Submitted by rapp17 t3_zspe6r in MachineLearning

I have a data set with three columns and want to predict a numerical value. The data set is divided into groups such that each group is 50 rows. There is a necessary constraint where the sum of the predicted value in each group of 50 rows must equal the value in one column for that group. What model can I use for this, if any?

5

Comments

You must log in or register to comment.

Sir-Rhino t1_j1a3o4a wrote

I don't know much about models for tabular data.

That being said, it sounds like you want to pick/select a certain member/item from a group of 50? Instead of predicting the corresponding value, maybe you could just predict the index of that item.
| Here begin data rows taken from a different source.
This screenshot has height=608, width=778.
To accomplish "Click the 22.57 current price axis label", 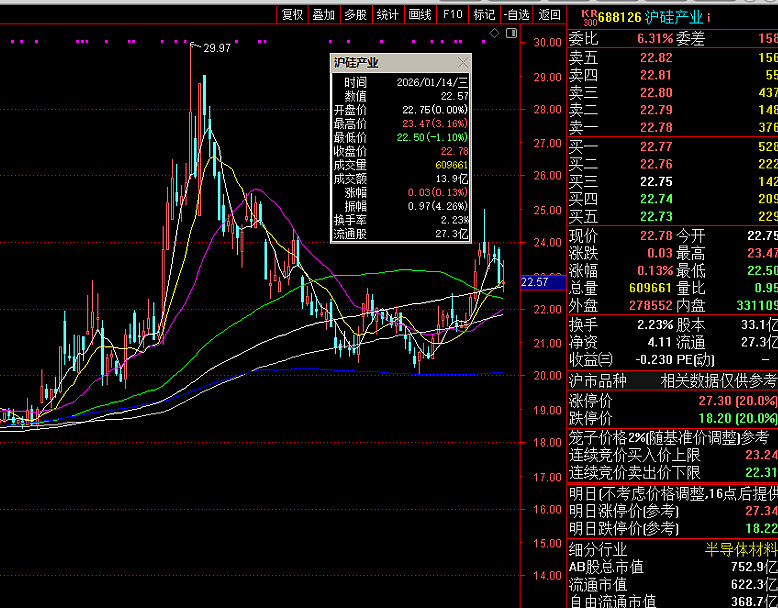I will click(x=536, y=283).
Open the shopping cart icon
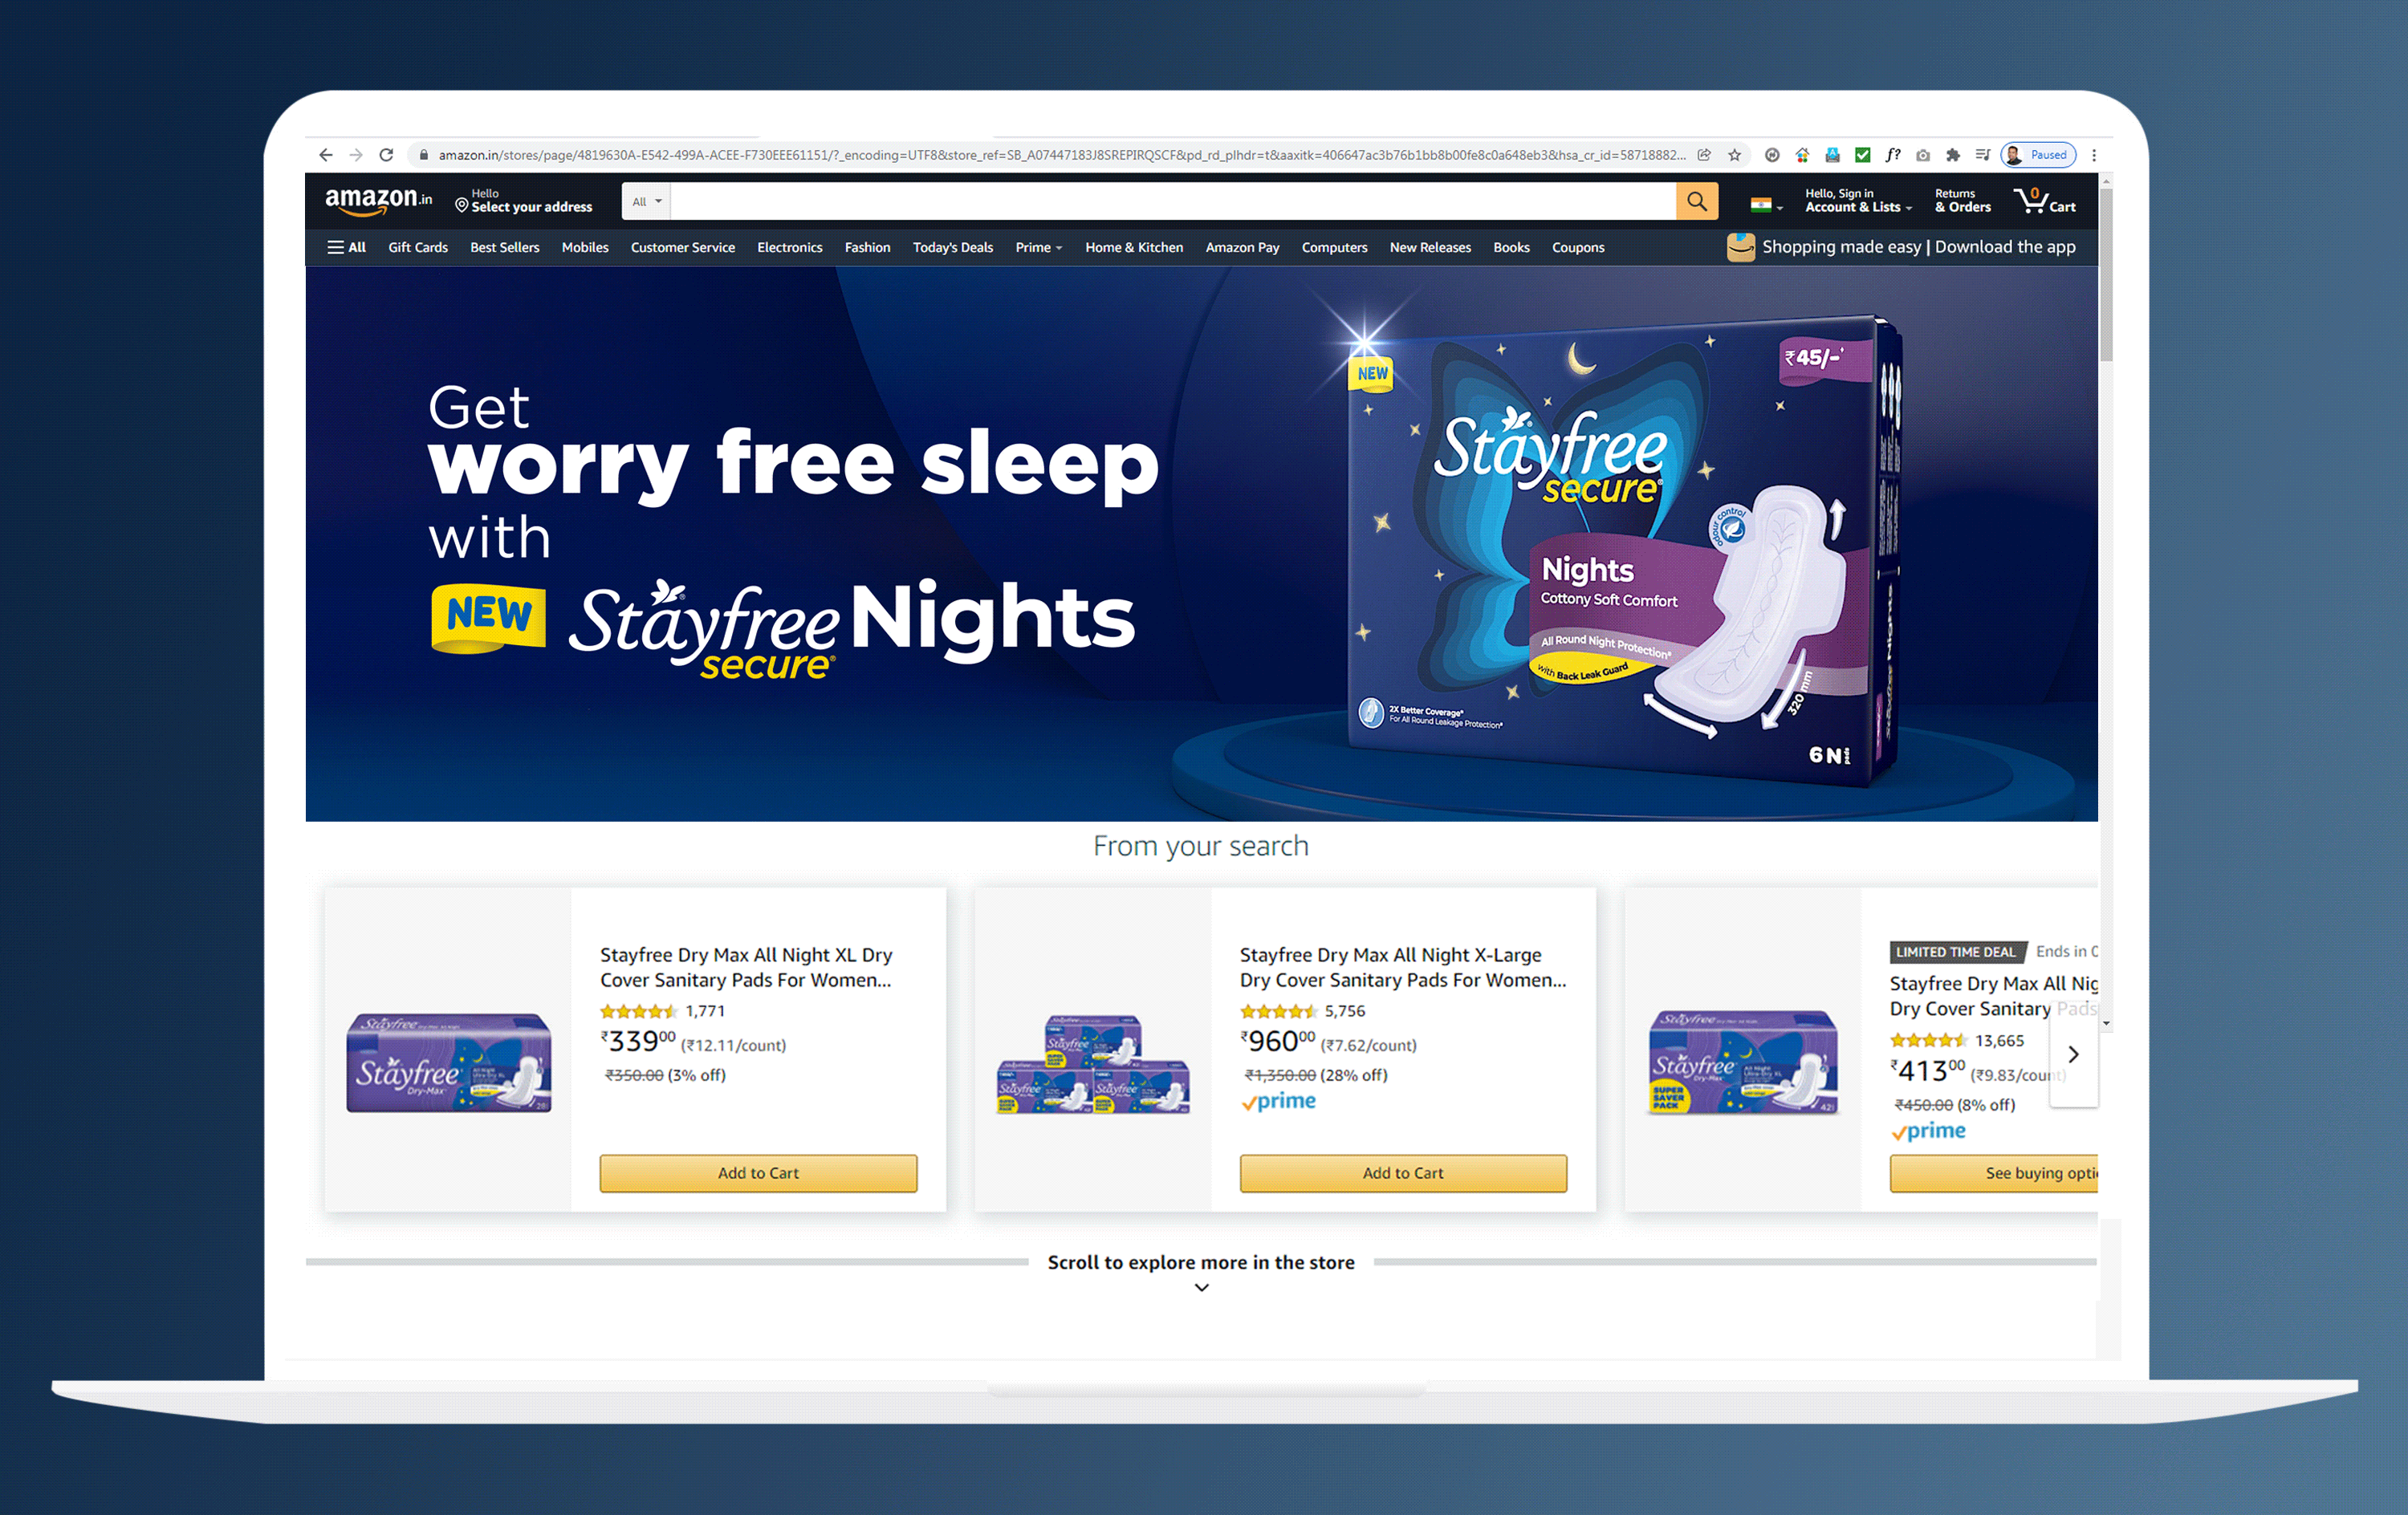Image resolution: width=2408 pixels, height=1515 pixels. pos(2044,200)
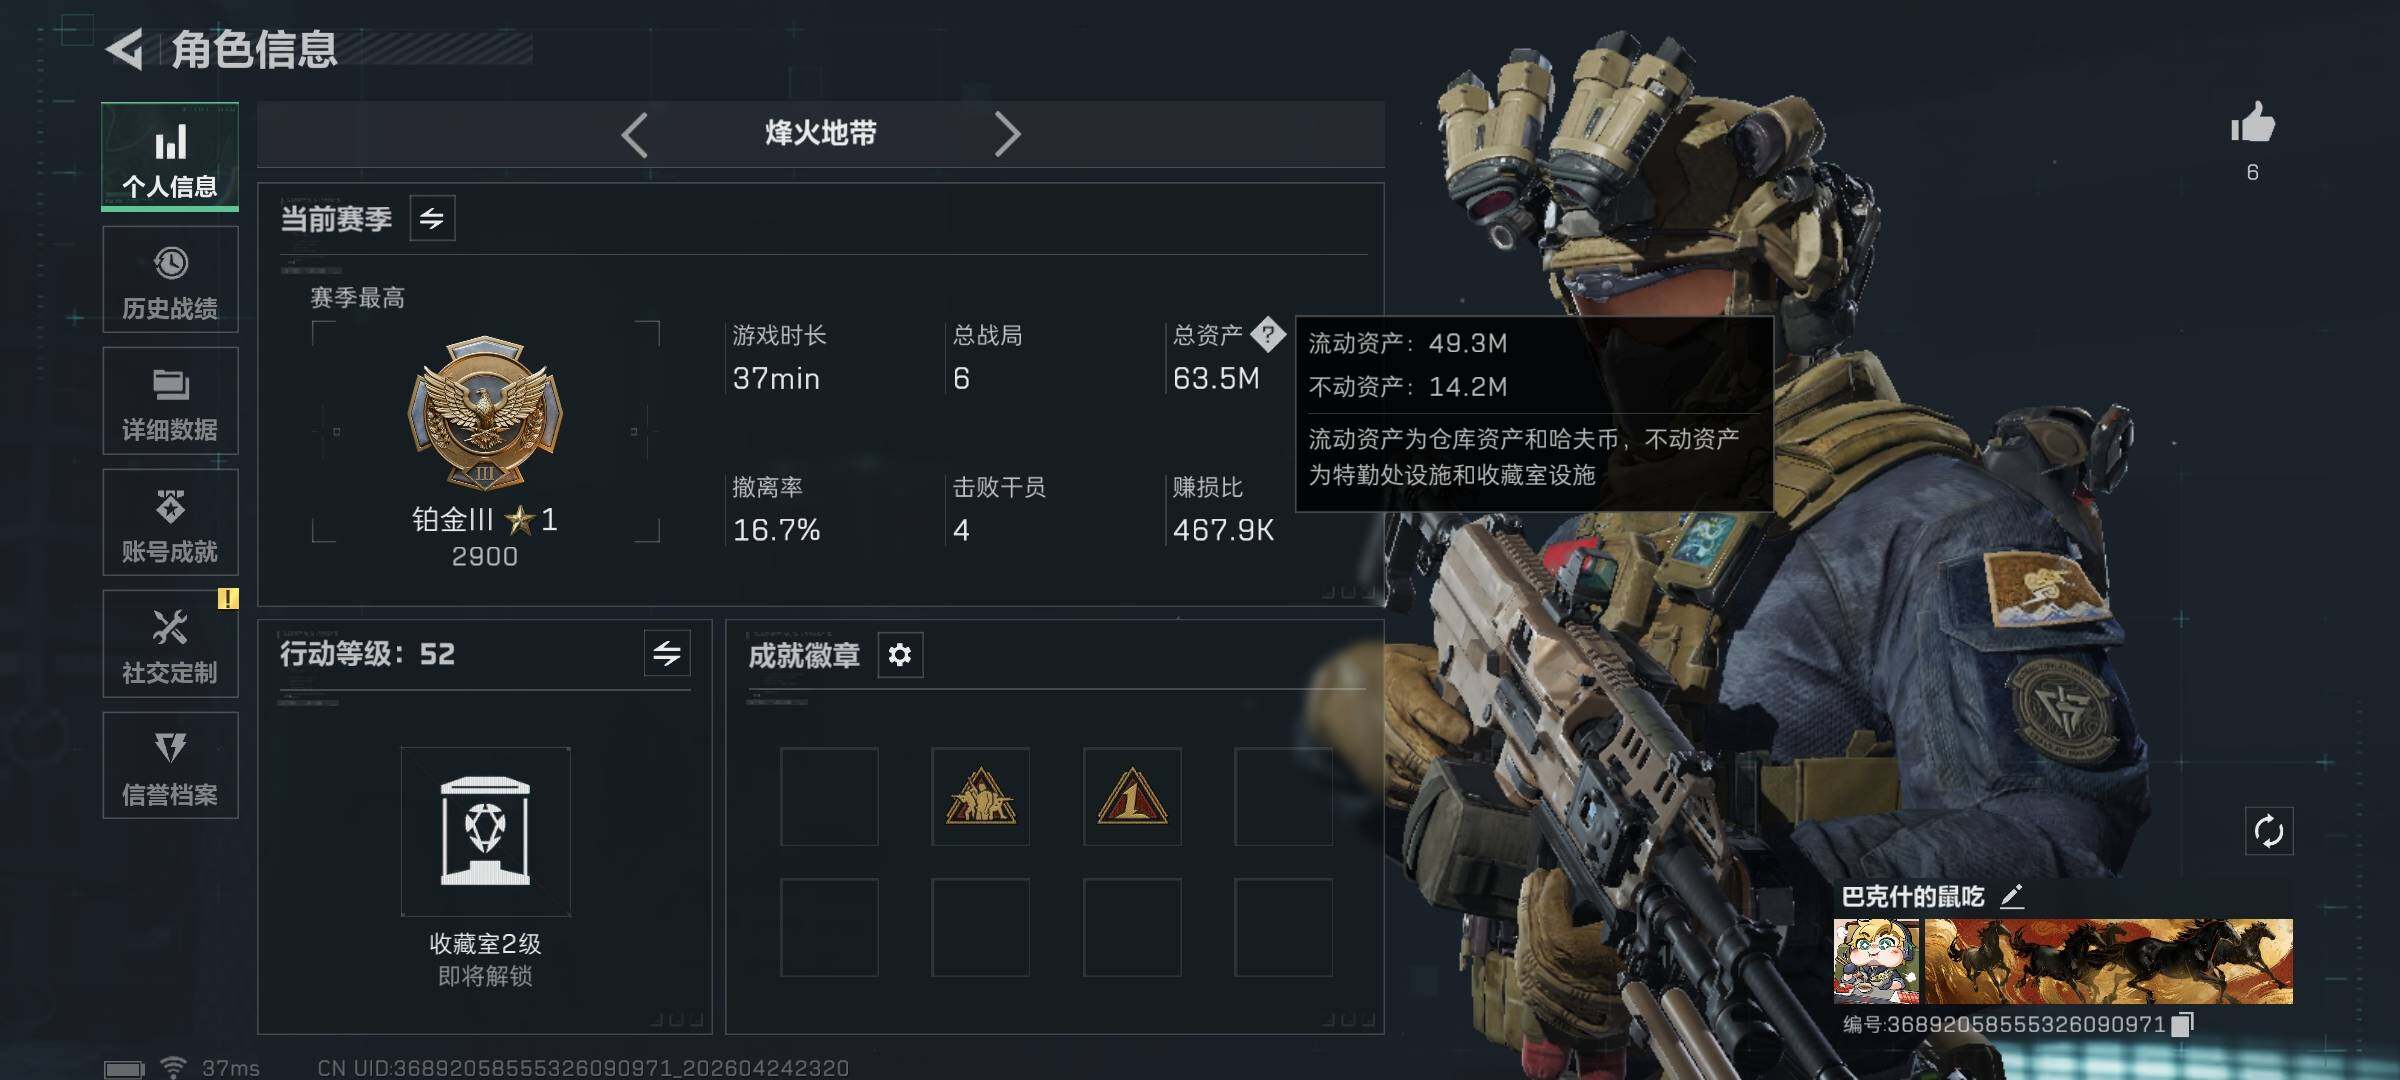Go back using the arrow beside 角色信息
2400x1080 pixels.
[x=126, y=49]
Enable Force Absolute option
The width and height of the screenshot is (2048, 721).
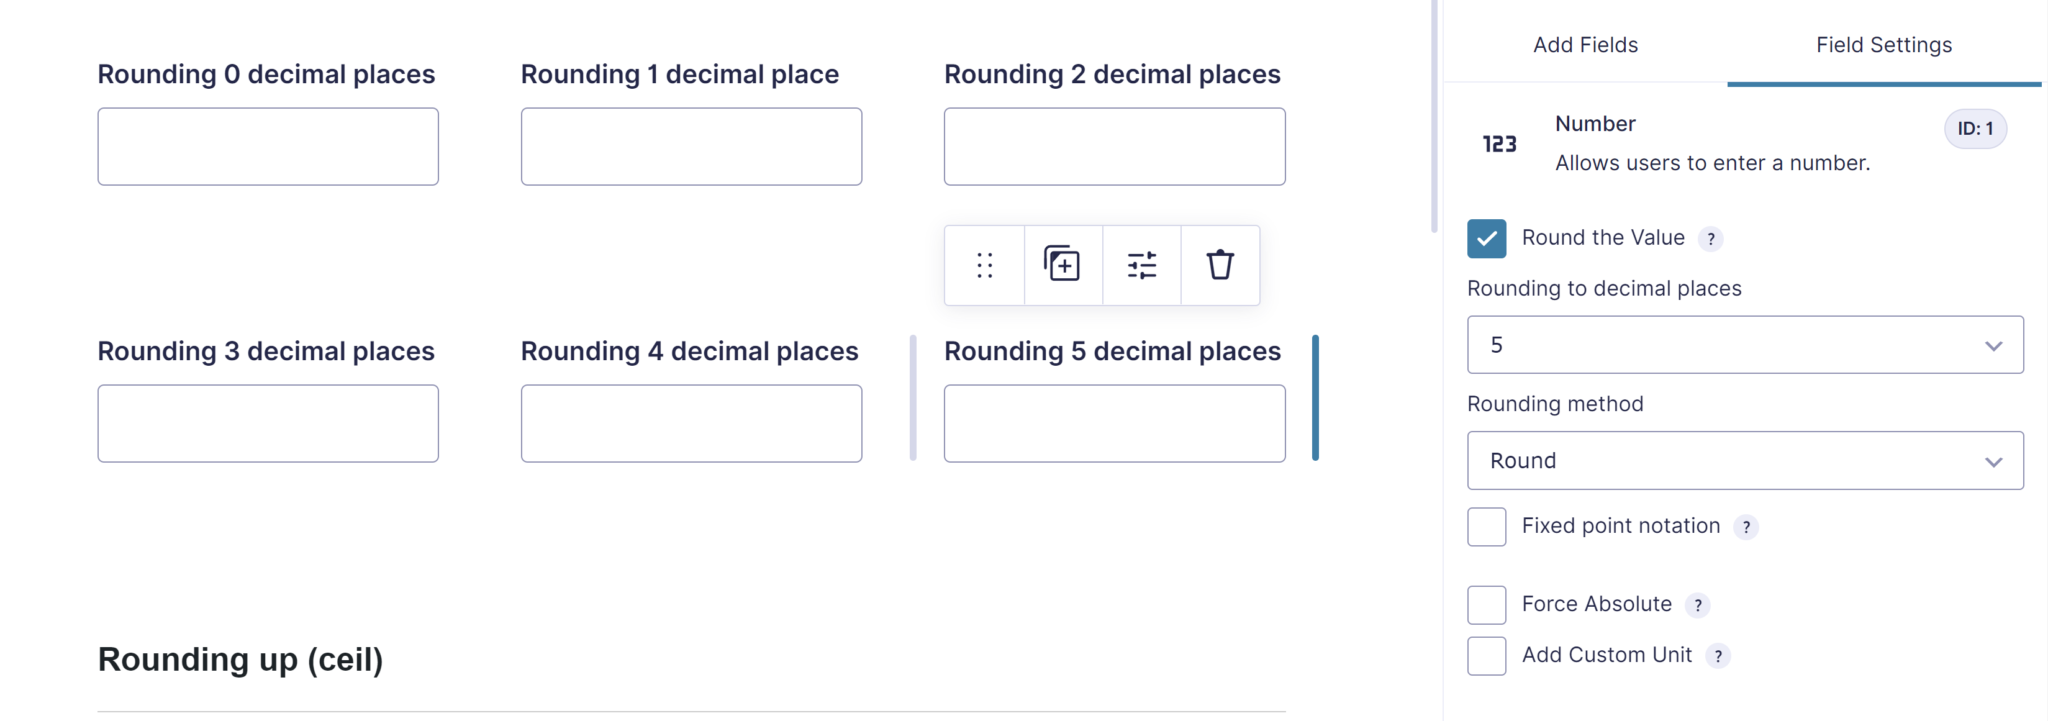pyautogui.click(x=1487, y=605)
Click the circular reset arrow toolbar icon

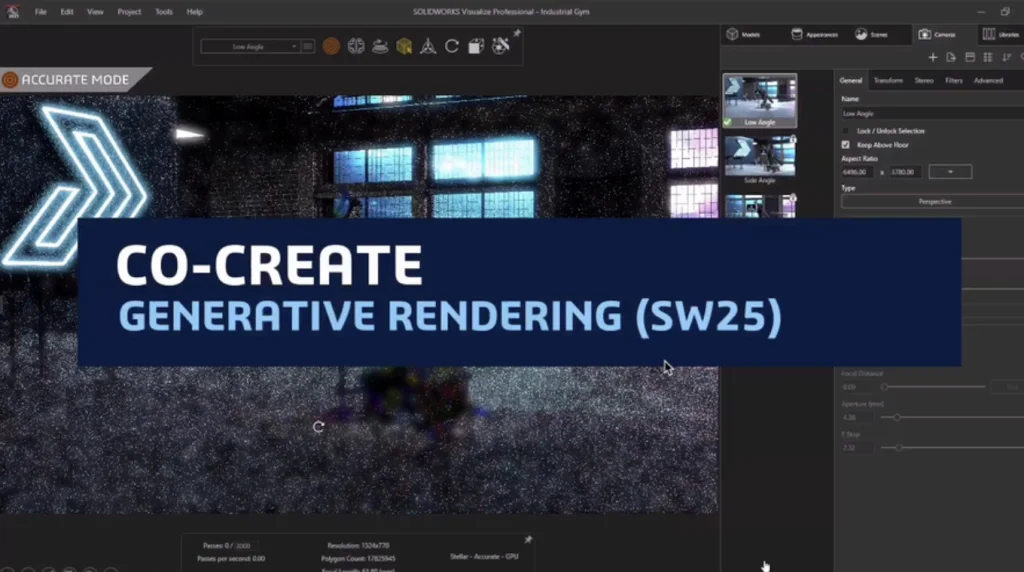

Don't have much more to add. If you provide a bit more context about what you're trying to achieve someone may be able to provide more feedback. BTW this type of post is probably more suited for /r/learnmachinelearning , so try there too.

1

rapp17 OP t1_j1a9akp wrote

I have a quantity of 100 units that need to be allocated across 50 days. The data set is comprised of hundreds of these scenarios X quantity allocated across 50 days. The quantity varies but number of days remain the same. What's the best way to get an ML model to do this.

1

www3cam t1_j1bxx29 wrote

One hack that I often use for this problem is to use any gradient based machine learning approach and just add a Lagrangian to the cost function. As the function converges gradually increase the langrangian until the value holds up to your tolerance for error. If your system is some sort of convex program or something nice, looking for a constrained program that solves your problem formulation may be a good bet.

5

Dylan_TMB t1_j1cb0nx wrote

This doesn't sound like you're trying to predict a number it sounds like you want to predict 50 numbers.

3

LimitedConsequence t1_j1d91l2 wrote

My first thought is to predict the 50 numbers simultaneously, and to apply softmax to the output (enforcing summing to 1), then scaling that so it sums to your desired number for each group.

1

flapflip9 t1_j1dk0ke wrote

Sounds like you want to predict 50 values, given 150 inputs. ML might work, but I doubt you'd have enough data to avoid over fitting.

It also sounds like it's not like there's a single correct numerical answer for any given day, rather, you're trying to find a decent distribution. So look first into constrained optimizations first, similar to budget allocation or task distribution optimizations.

1

blablanonymous t1_j1f4wy6 wrote

You’re suggesting Softmax then normalize to whatever is required. Softmax takes the exponential of the value then performs the normalization. You might not want that exponential. You can create a layer that does the normality through a custom activation function you use in the last layer

1

LimitedConsequence t1_j1fdayy wrote

Yes I was implicitly talking about the final activation function. With regards to softmax, he said in another comment "I have a quantity of 100 units that need to be allocated across 50 days.", so I took that to imply the outputs should be positive (hence the exponential is reasonable).

2